Trouble understanding proof- infinitely many primes?

[SMA_01]

I'm having trouble with this proof: Prove that there are infinitely many prime numbers, using proof by contradiction. My teacher gave it to us the first day of class, but I'm a little lost:

Assume there are finitely many prime number,
P1, P2, P3,...,Pn.

Let q=(P1*P2*P3*...*Pn)+1

Then, for all 1≤i≤n, Pi does not divide q, so therefore there must be at least Pn more prime, Pn+1.
Here we reach a contradiction since we assumed there were only n primes. Therefore our assumption is in error and there are infinitely many primes. #

I don't understand the portion in red. Can anyone please explain it in simple terms?

Thanks.

 

[vela]

What part do you specifically not understand? That p_i doesn't divide q?

 

[1MileCrash]

It just means that based on how q is defined (all n primes multiplied, then one added) there is no prime that can divide q.

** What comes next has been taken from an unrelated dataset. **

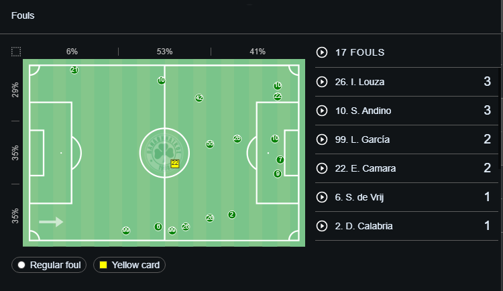Play all 17 fouls video clips
This screenshot has width=503, height=291.
[322, 52]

This suggests that p is either a prime itself or is not composed of prime factors.

The second case is impossible, and the first contradicts our claim of there being only n primes.

 

[SammyS]

I'm having trouble with this proof: Prove that there are infinitely many prime numbers, using proof by contradiction. My teacher gave it to us the first day of class, but I'm a little lost:

Assume there are finitely many prime number,
P1, P2, P3,...,Pn.

Let q=(P1*P2*P3*...*Pn)+1

Then, for all 1≤i≤n, Pi does not divide q, so therefore there must be at least Pn more prime, Pn+1.
Here we reach a contradiction since we assumed there were only n primes. Therefore our assumption is in error and there are infinitely many primes. #

I don't understand the portion in red. Can anyone please explain it in simple terms?

Thanks.

Instead of saying

Then, for all 1≤i≤n, P_i does not divide q, so therefore there must be at least P_n more prime, P_n+1. ​

you could expand this a little and say

Then, for all 1 ≤ i ≤ n, q ≡ 1 (mod P_i). Thus, P_i does not divide q, so therefore there must be at least one more prime, Pn+1.
​

 

[1MileCrash]

I'm not sure how convincing this is, but maybe this will make it clear:



Let
$k = x_{1}x_{2}...x_{n}$ and $x_{i} =/= 1$

In other words, k equals a bunch of numbers multiplied, and we aren't letting any of them be one (because they have no effect on the value of k.)

Now consider k + 1.

$k + 1 = x_{1}x_{2}...x_{n} + 1$

Now let's assume that $k + 1$ is divisible by some $x_{i}$.

Then, there exists some integer $l$ such that $x_{i}l = k + 1$

Then $l = \frac{k}{x_{i}} + \frac{1}{x{i}}$

But this doesn't make sense. $\frac{k}{x_{i}}$ is guaranteed to be an integer because we know that k is divisible by $x_{i}$, and $\frac{1}{x_{i}}$ is guaranteed to not be an integer, because it is the reciprocal of some non-one number.

So, adding them together is guaranteed not to be an integer.

Therefore, there isn't a single $x_{i}$ that divides $k+1$.